> **EXTRACTED MATERIAL**

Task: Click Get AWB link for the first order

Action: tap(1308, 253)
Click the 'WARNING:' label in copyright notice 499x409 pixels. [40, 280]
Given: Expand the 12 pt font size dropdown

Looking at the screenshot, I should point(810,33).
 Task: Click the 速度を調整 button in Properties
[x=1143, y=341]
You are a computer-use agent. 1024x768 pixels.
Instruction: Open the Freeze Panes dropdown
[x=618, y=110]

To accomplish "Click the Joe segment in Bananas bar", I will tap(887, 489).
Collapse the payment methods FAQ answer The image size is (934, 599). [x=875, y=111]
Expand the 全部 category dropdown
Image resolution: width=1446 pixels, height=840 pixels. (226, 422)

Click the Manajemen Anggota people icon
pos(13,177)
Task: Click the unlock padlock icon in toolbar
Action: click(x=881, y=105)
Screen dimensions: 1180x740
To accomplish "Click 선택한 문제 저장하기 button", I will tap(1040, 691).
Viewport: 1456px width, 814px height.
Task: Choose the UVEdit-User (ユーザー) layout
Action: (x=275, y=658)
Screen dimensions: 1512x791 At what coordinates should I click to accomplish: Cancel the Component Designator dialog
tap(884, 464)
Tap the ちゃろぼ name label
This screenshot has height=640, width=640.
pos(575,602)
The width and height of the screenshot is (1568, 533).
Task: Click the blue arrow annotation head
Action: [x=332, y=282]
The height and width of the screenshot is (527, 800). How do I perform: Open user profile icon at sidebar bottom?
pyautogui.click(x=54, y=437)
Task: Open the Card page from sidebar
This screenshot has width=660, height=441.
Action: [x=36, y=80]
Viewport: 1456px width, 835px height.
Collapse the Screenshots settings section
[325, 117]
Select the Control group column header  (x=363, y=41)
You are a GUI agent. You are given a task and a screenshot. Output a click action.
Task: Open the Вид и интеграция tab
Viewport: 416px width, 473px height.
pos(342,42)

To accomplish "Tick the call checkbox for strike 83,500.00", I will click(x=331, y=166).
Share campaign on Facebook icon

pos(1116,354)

> **WRITTEN TASK**
Please lay out every line of the records above as a Markdown table with two columns, Row and Line, numbering the rows in order and leaving out blank lines.

> **TASK OUTPUT**
| Row | Line |
|---|---|
| 1 | Task: Click Get AWB link for the first order |
| 2 | Action: tap(1308, 253) |
| 3 | Click the 'WARNING:' label in copyright notice 499x409 pixels. [40, 280] |
| 4 | Given: Expand the 12 pt font size dropdown |
| 5 | Looking at the screenshot, I should point(810,33). |
| 6 |  Task: Click the 速度を調整 button in Properties |
| 7 | [x=1143, y=341] |
| 8 | You are a computer-use agent. 1024x768 pixels. |
| 9 | Instruction: Open the Freeze Panes dropdown |
| 10 | [x=618, y=110] |
| 11 | To accomplish "Click the Joe segment in Bananas bar", I will tap(887, 489). |
| 12 | Collapse the payment methods FAQ answer The image size is (934, 599). [x=875, y=111] |
| 13 | Expand the 全部 category dropdown |
| 14 | Image resolution: width=1446 pixels, height=840 pixels. (226, 422) |
| 15 | Click the Manajemen Anggota people icon |
| 16 | pos(13,177) |
| 17 | Task: Click the unlock padlock icon in toolbar |
| 18 | Action: click(x=881, y=105) |
| 19 | Screen dimensions: 1180x740 |
| 20 | To accomplish "Click 선택한 문제 저장하기 button", I will tap(1040, 691). |
| 21 | Viewport: 1456px width, 814px height. |
| 22 | Task: Choose the UVEdit-User (ユーザー) layout |
| 23 | Action: (x=275, y=658) |
| 24 | Screen dimensions: 1512x791 At what coordinates should I click to accomplish: Cancel the Component Designator dialog |
| 25 | tap(884, 464) |
| 26 | Tap the ちゃろぼ name label |
| 27 | This screenshot has height=640, width=640. |
| 28 | pos(575,602) |
| 29 | The width and height of the screenshot is (1568, 533). |
| 30 | Task: Click the blue arrow annotation head |
| 31 | Action: [x=332, y=282] |
| 32 | The height and width of the screenshot is (527, 800). How do I perform: Open user profile icon at sidebar bottom? |
| 33 | pyautogui.click(x=54, y=437) |
| 34 | Task: Open the Card page from sidebar |
| 35 | This screenshot has width=660, height=441. |
| 36 | Action: [x=36, y=80] |
| 37 | Viewport: 1456px width, 835px height. |
| 38 | Collapse the Screenshots settings section |
| 39 | [325, 117] |
| 40 | Select the Control group column header  (x=363, y=41) |
| 41 | You are a GUI agent. You are given a task and a screenshot. Output a click action. |
| 42 | Task: Open the Вид и интеграция tab |
| 43 | Viewport: 416px width, 473px height. |
| 44 | pos(342,42) |
| 45 | To accomplish "Tick the call checkbox for strike 83,500.00", I will click(x=331, y=166). |
| 46 | Share campaign on Facebook icon |
| 47 | pos(1116,354) |